▸ PROBLEM TO SOLVE
Can you put the lines running from the one containing "500 (287, 330)" through the last line into a JSON list of strings, one string per line, with blank lines left out?

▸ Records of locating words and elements
******
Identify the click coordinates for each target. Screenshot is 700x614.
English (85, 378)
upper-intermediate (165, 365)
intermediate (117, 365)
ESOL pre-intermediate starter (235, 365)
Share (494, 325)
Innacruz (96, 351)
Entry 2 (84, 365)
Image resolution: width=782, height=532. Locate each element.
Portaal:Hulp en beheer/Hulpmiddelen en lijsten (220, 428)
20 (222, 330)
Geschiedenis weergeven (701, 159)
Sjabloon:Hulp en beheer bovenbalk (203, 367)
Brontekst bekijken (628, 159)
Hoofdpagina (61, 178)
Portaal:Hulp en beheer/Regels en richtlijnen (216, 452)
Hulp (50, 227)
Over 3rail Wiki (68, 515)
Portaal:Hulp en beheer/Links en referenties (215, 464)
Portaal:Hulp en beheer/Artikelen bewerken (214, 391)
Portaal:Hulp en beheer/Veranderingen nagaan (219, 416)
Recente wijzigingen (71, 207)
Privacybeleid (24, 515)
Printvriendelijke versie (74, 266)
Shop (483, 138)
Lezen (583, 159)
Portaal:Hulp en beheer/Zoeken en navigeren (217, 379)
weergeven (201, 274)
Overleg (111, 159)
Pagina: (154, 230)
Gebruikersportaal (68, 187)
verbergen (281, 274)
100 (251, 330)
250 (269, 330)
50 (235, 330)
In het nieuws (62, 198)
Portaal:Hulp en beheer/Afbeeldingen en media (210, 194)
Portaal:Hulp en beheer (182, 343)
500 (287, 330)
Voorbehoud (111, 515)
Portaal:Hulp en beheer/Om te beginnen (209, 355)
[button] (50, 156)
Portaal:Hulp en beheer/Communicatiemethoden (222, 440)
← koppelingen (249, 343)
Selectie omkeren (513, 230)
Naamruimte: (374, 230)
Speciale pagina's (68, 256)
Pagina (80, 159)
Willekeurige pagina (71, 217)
******
▸ EXERCISE RESPONSE
[
  "500 (287, 330)",
  "Voorbehoud (111, 515)",
  "Portaal:Hulp en beheer/Om te beginnen (209, 355)",
  "[button] (50, 156)",
  "Portaal:Hulp en beheer/Communicatiemethoden (222, 440)",
  "← koppelingen (249, 343)",
  "Selectie omkeren (513, 230)",
  "Naamruimte: (374, 230)",
  "Speciale pagina's (68, 256)",
  "Pagina (80, 159)",
  "Willekeurige pagina (71, 217)"
]